- [Exercise instructions]: Beginning at the line with "This screenshot has width=1264, height=584.", please repeat each line exactly through the end of the records below, including that first line and the last, but no pictures.
··· Data supplied
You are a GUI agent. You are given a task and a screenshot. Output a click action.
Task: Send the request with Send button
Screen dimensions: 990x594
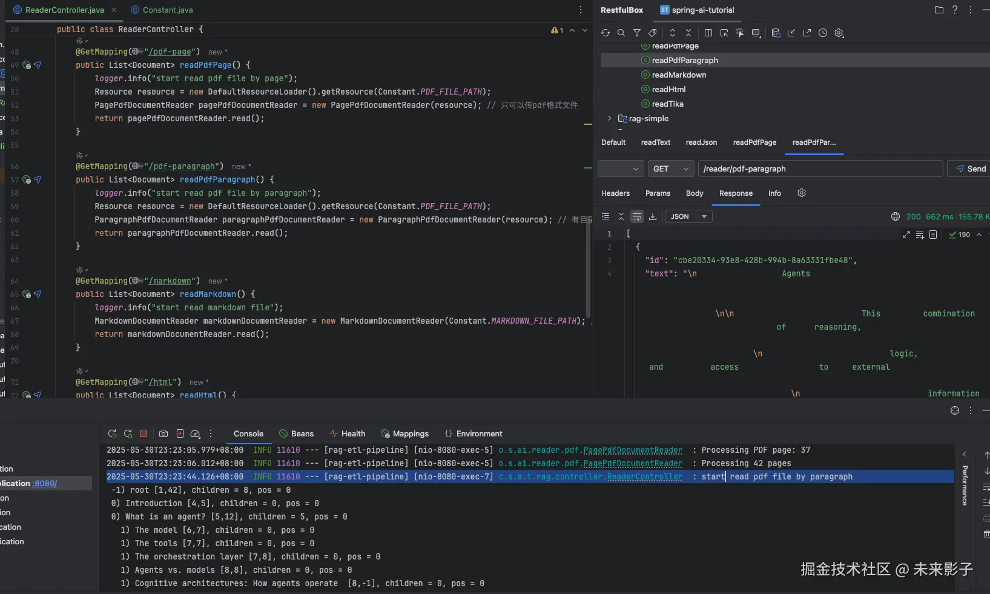[x=970, y=169]
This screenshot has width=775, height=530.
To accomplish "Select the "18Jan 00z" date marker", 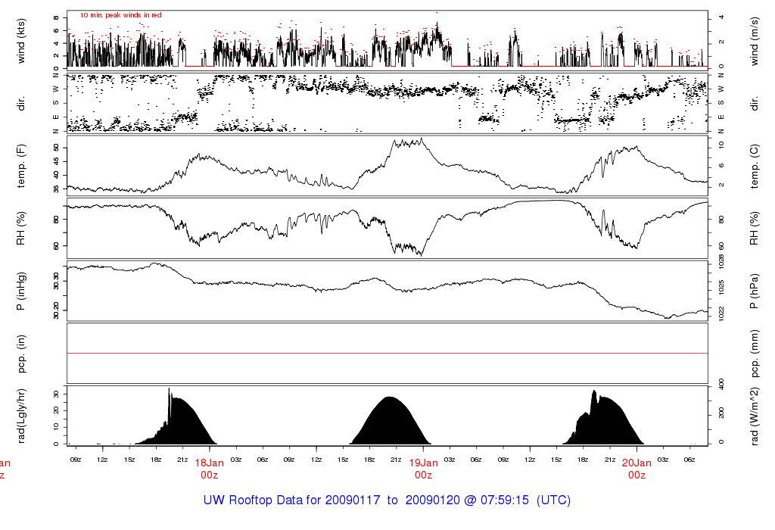I will (210, 469).
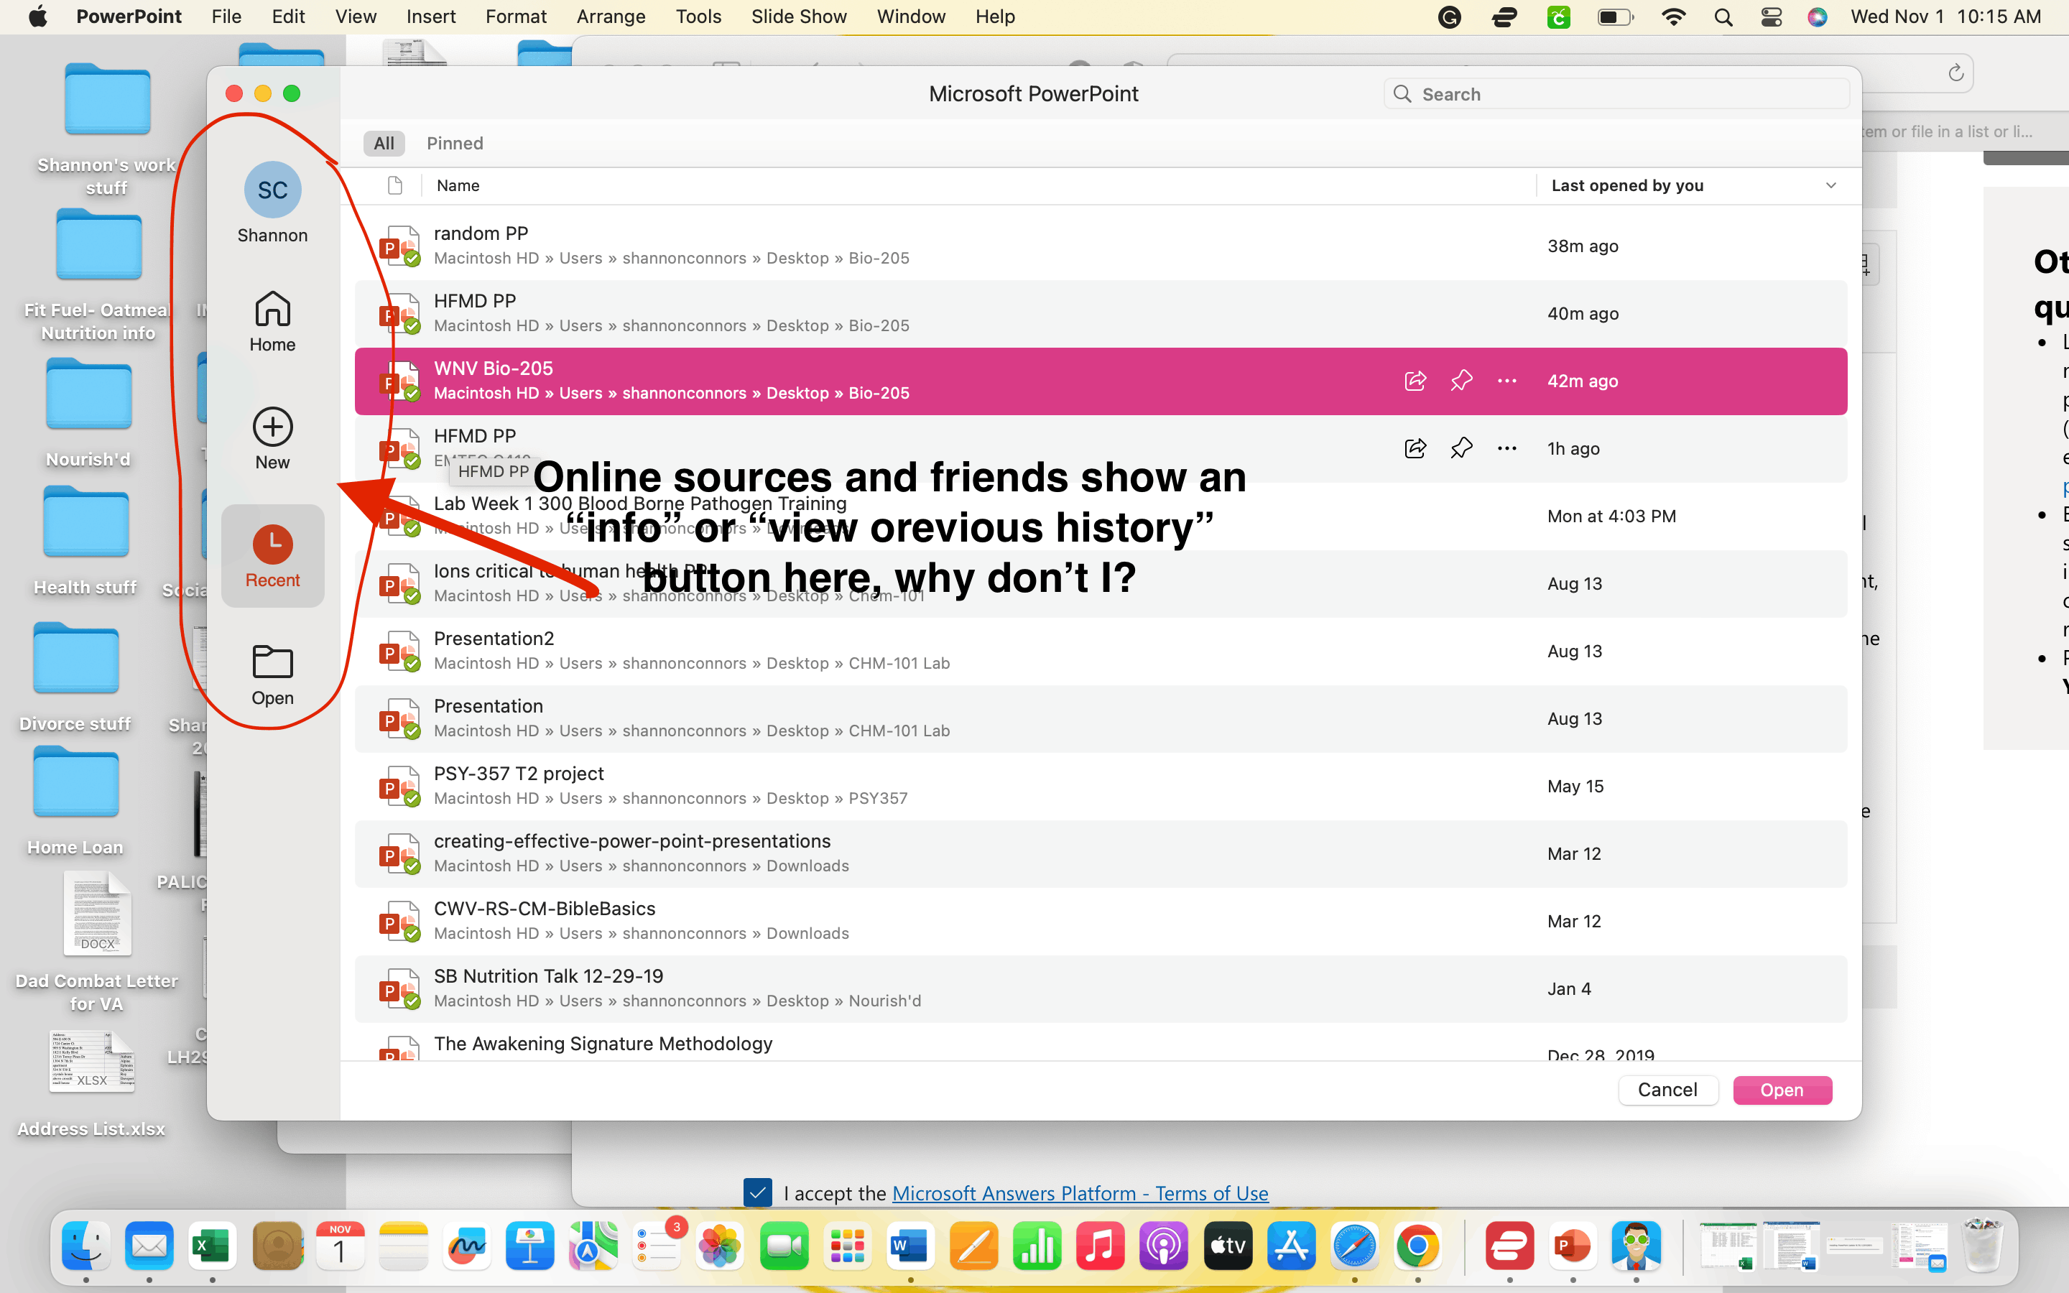Click the Open button in dialog
The image size is (2069, 1293).
(1782, 1089)
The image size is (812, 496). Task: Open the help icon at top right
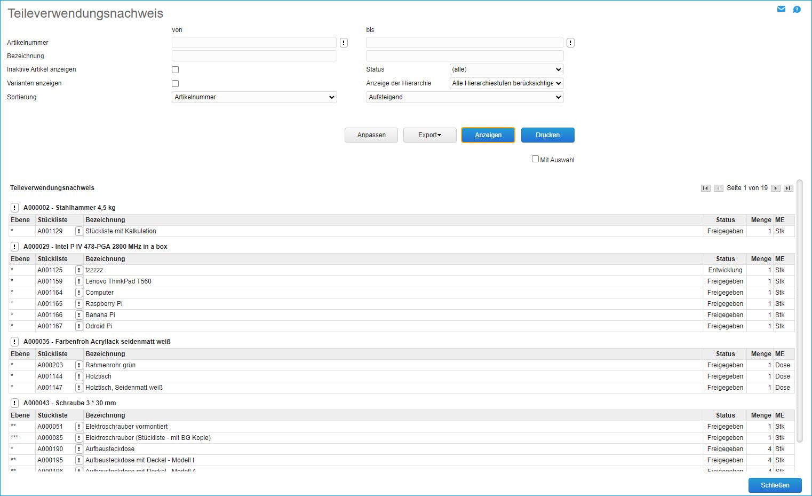797,9
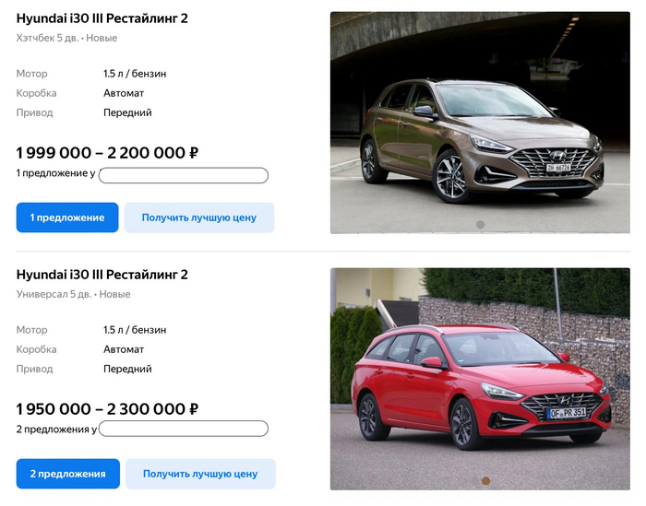Click 'Автомат' gearbox value in wagon specs
Screen dimensions: 646x506
coord(124,349)
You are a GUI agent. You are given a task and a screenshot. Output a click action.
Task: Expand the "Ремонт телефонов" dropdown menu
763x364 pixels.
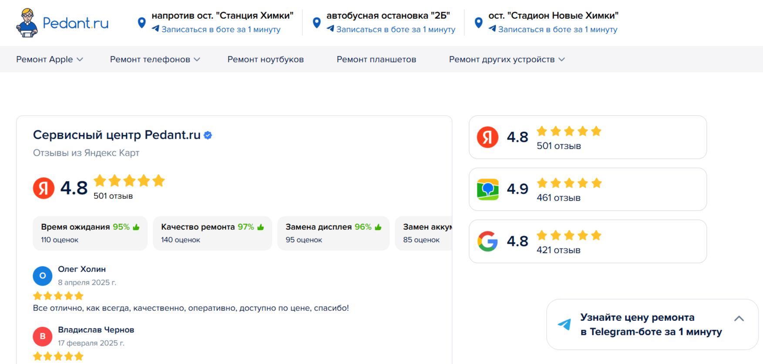pos(155,59)
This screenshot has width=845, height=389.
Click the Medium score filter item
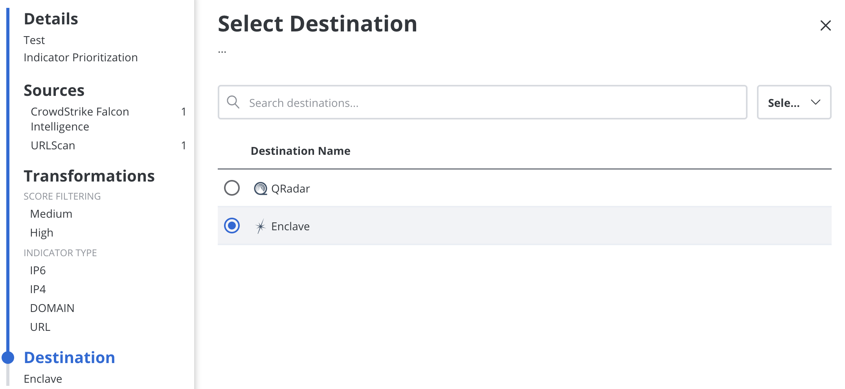point(51,214)
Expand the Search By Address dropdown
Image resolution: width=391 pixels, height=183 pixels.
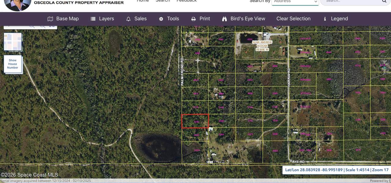click(295, 2)
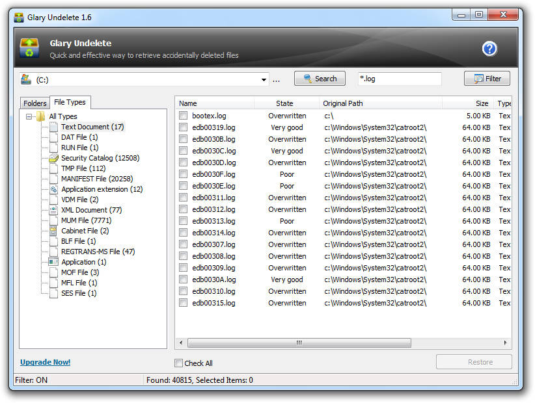Click the Restore button
Screen dimensions: 535x403
pyautogui.click(x=474, y=362)
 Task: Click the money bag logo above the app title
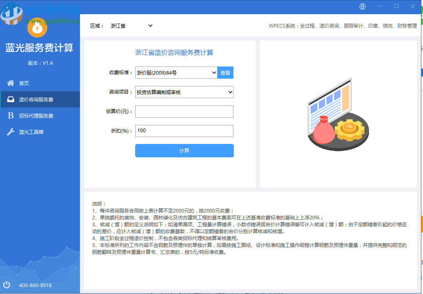tap(37, 28)
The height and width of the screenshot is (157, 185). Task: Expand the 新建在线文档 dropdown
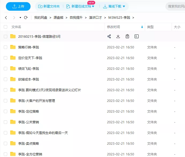point(93,6)
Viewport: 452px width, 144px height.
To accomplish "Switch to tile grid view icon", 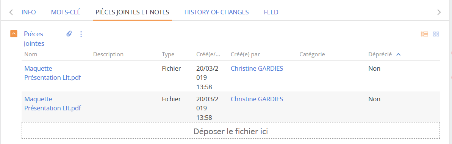I will coord(436,34).
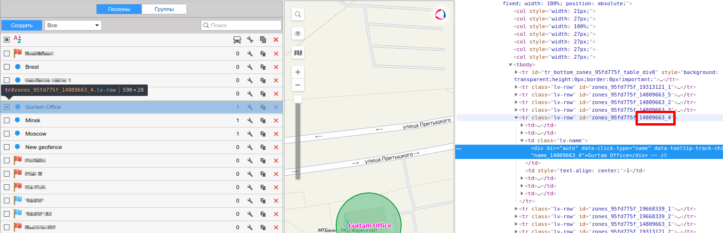723x233 pixels.
Task: Toggle the select-all checkbox in header
Action: pyautogui.click(x=7, y=40)

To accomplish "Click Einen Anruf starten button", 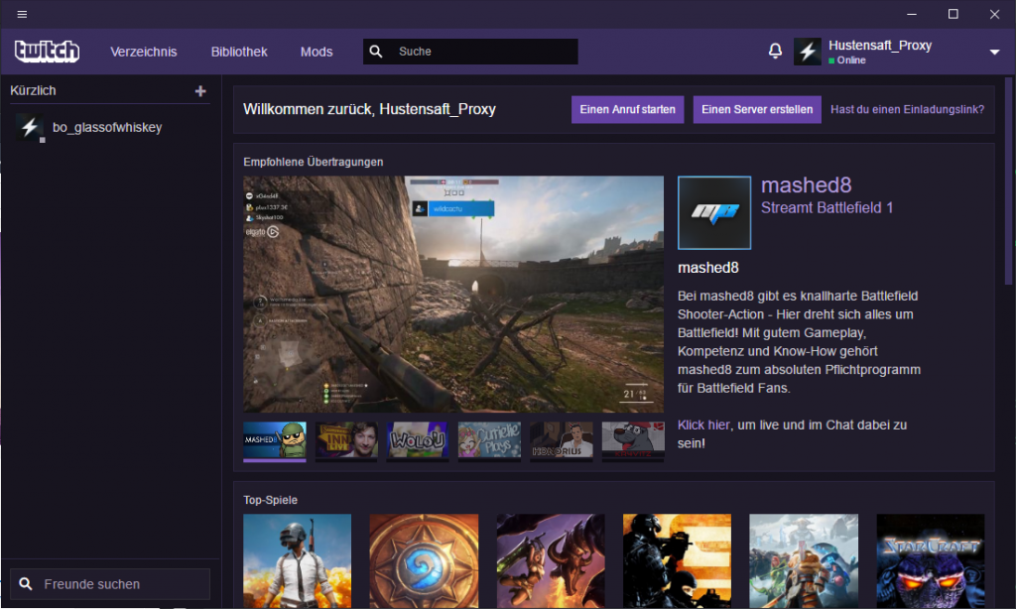I will point(627,109).
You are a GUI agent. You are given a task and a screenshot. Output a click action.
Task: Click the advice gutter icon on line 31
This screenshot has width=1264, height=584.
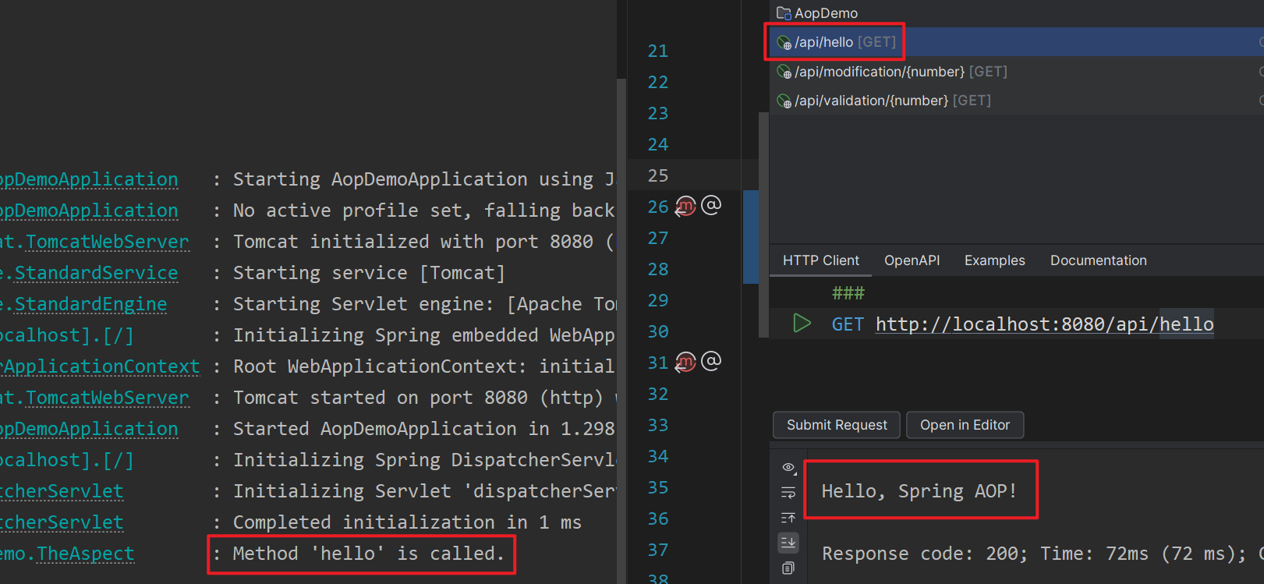click(x=685, y=363)
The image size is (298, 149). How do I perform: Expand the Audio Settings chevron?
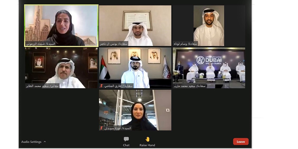point(45,142)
······
- [Task output]:
This screenshot has width=1264, height=584.
click(x=685, y=363)
The image size is (298, 149). How do I perform: Expand the Audio Settings chevron?
point(45,142)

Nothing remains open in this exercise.